Nonetheless, investigations of oral administration of macromolecular pharmaceuticals have not indicated satisfactory levels of efficiency to match the potential of this route. Some of the obstacles are difficulties of ingestion of pills and other solid formulations, lability of biologically active macromolecules in the GI tract, concentration of the biologically active agents at the mucosa, and permeability of GI membranes to biologically active macromolecules.
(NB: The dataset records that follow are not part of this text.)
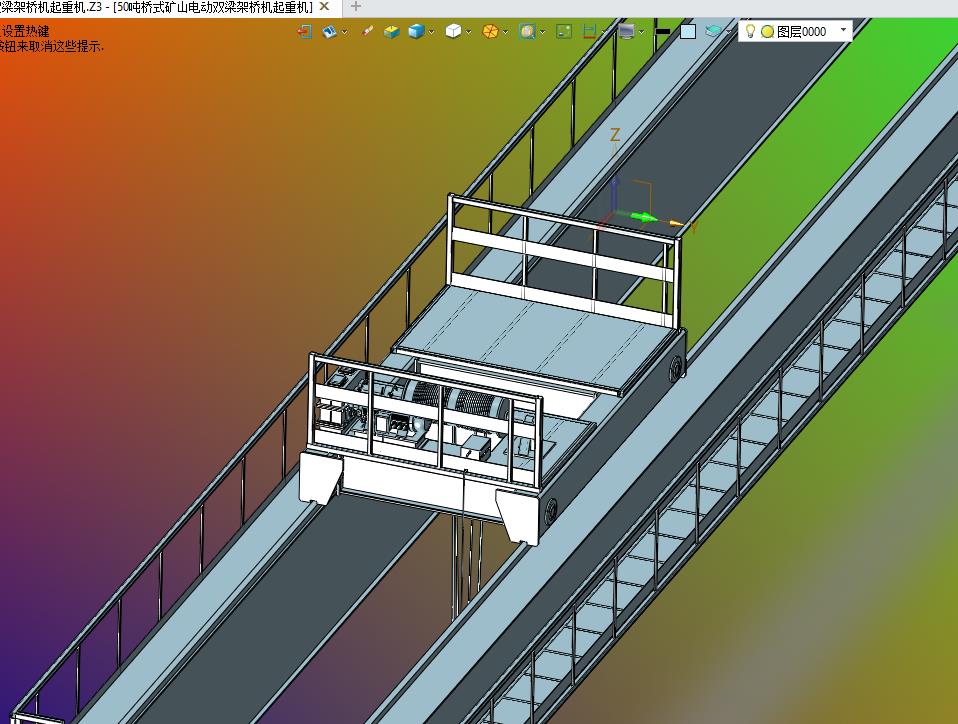Close the current crane document tab
Viewport: 958px width, 724px height.
pos(324,7)
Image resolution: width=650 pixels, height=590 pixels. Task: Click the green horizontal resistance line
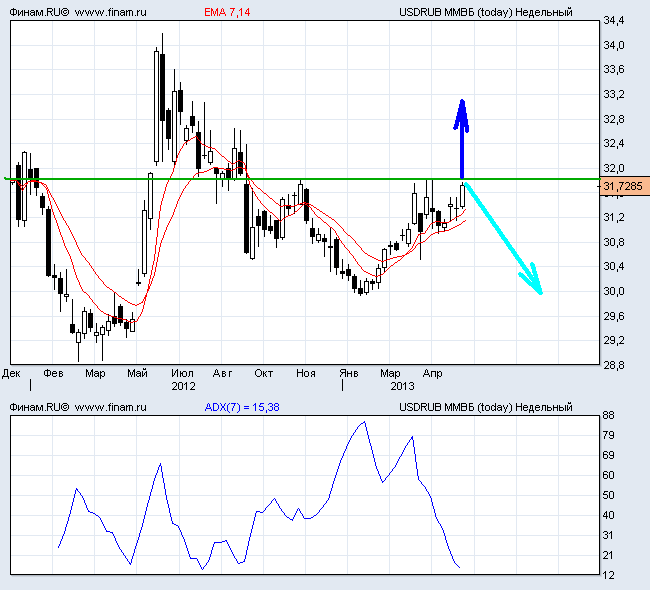[300, 179]
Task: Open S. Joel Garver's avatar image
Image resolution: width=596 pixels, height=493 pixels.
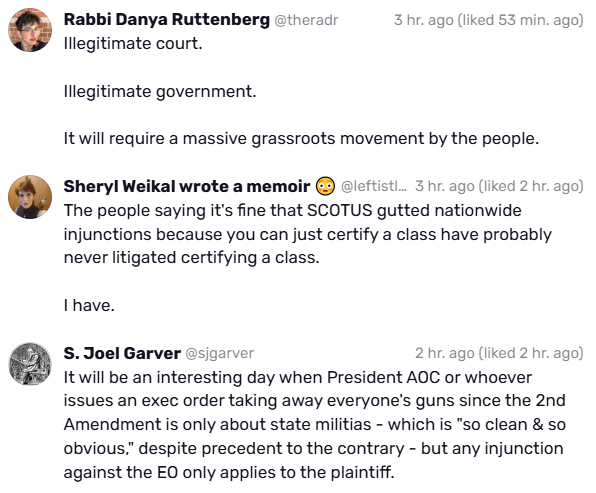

The oral route of administration of biologically active substances is complicated by both high acidity and enzymatic degradation in the stomach, which can inactivate or destroy biologically active macromolecules before they reach their intended target tissue. Further, effective concentrations of a biologically active macromolecule are difficult to achieve in the large volumes encountered in the GI tract. Thus, to be effective, most drugs must be protected from absorption and/or the environment in the upper GI tract, and then be abruptly released into the intestine or colon. Various strategies are being developed in the pharmaceutical industry to overcome the problems associated with oral or enteral administration of therapeutic macromolecules such as proteins. These strategies include covalent linkage with a carrier, coatings and formulations (pH sensitive coatings, polymers and multi-layered coatings, encapsulation, timed release formulations, bioadhesives systems, osmotic controlled delivery systems, etc) designed to slow or prevent release of active ingredients in harsh conditions such as the stomach and upper GI tract. However, preparation of biologically active agents in such formulations requires complex and costly processes. Also employed are mucosal adhesives and penetration enhancers (salicylates, lipid-bile salt-mixed micelles, glycerides, acylcarnitines, etc) for increasing uptake at the mucosa. However, some of these can cause serious local toxicity problems, such as local irritation, abrasion of the epithelial layer and inflammation of tissue. Other strategies to improve oral delivery include mixing the biologically active agent with protease inhibitors, such as aprotinin, soybean trypsin inhibitor, and amastatin; however, enzyme inhibitors are not selective, and also inhibit endogenous macromolecules, causing undesirable side effects. Thus, present methods of oral administration of biologically active biopharmaceuticals cannot ensure efficient delivery of desired biological activity at the target tissue. Attempts at orally administering TNFR2:Fc (Enbrel) have failed to due to the high acidity and enzymatic degradation in the stomach that inactivates or destroys the molecule before reaching the circulation. Elaborate, complicated mechanisms, including devices for automatic parenteral administration have evolved to ensure compliance with dosage regimens.
Additional background art includes: U.S. Pat. No. 7,915,225 to Finck et al, U.S. patent application Ser. Nos. 13/021,545 and 10/853,479 to Finck et al, U.S. patent application Ser. No. 11/906,600 to Li et al, U.S. patent application Ser. No. 10/115,625 to Warren et al and U.S. patent application Ser. No. 11/784,538 to Gombotz et al.